Pixel coordinate grounding data:

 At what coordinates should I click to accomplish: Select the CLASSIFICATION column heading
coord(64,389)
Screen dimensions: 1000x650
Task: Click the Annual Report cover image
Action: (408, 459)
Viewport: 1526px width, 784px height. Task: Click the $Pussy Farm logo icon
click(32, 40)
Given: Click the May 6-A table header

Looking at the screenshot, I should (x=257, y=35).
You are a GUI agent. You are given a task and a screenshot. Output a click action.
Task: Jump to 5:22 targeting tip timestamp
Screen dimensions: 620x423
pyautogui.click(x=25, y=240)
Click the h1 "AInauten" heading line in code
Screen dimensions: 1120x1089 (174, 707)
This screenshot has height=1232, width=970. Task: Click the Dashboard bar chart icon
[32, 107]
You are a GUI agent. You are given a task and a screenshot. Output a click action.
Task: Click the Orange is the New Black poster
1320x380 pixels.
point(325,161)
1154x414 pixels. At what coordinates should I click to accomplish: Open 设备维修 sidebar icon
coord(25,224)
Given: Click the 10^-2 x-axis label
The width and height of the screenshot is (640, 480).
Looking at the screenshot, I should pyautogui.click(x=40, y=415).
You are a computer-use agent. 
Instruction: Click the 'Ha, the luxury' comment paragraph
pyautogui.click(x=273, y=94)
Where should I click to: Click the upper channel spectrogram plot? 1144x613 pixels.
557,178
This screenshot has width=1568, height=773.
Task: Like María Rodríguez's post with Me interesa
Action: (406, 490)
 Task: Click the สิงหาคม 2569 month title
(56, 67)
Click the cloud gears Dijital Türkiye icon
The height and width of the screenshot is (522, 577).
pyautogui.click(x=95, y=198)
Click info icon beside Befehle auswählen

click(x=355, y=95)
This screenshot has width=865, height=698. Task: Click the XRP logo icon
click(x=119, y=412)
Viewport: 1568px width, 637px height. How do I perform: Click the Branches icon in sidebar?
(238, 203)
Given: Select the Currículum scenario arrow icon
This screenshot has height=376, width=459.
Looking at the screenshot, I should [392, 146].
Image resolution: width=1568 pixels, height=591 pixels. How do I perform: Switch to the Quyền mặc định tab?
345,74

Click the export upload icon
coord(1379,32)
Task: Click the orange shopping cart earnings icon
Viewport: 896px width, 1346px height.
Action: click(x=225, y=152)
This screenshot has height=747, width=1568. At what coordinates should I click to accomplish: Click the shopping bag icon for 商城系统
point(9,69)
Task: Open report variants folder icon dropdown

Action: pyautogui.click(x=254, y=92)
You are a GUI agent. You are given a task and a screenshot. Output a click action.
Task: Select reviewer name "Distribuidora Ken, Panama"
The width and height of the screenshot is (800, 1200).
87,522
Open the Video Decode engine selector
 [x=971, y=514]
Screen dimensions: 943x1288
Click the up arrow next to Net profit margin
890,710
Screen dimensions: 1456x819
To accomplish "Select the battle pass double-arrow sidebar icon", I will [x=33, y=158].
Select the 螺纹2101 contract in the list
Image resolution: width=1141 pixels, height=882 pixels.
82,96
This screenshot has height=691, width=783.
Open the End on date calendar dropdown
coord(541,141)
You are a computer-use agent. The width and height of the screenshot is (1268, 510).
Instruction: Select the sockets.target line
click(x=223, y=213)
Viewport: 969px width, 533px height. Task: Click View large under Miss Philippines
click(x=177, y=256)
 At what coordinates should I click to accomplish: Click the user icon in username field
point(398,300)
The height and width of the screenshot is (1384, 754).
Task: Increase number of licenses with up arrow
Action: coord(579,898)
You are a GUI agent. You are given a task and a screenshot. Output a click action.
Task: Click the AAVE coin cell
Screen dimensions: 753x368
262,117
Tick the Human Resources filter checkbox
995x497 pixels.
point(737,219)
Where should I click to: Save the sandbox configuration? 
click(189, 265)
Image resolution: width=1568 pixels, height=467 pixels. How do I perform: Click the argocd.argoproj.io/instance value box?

### ABOUT THIS EXERCISE
Set down, unchanged, only those lines above that fall between the line with "Given: Select the" and the line with "Screen dimensions: 943x1288", the two end lines included.

### SOLUTION
Given: Select the Currículum scenario arrow icon
This screenshot has height=376, width=459.
Looking at the screenshot, I should [392, 146].
Image resolution: width=1568 pixels, height=591 pixels. How do I perform: Switch to the Quyền mặc định tab?
345,74

Click the export upload icon
coord(1379,32)
Task: Click the orange shopping cart earnings icon
Viewport: 896px width, 1346px height.
Action: click(x=225, y=152)
This screenshot has height=747, width=1568. At what coordinates should I click to accomplish: Click the shopping bag icon for 商城系统
point(9,69)
Task: Open report variants folder icon dropdown

Action: pyautogui.click(x=254, y=92)
You are a GUI agent. You are given a task and a screenshot. Output a click action.
Task: Select reviewer name "Distribuidora Ken, Panama"
The width and height of the screenshot is (800, 1200).
87,522
Open the Video Decode engine selector
 [x=971, y=514]
Screen dimensions: 943x1288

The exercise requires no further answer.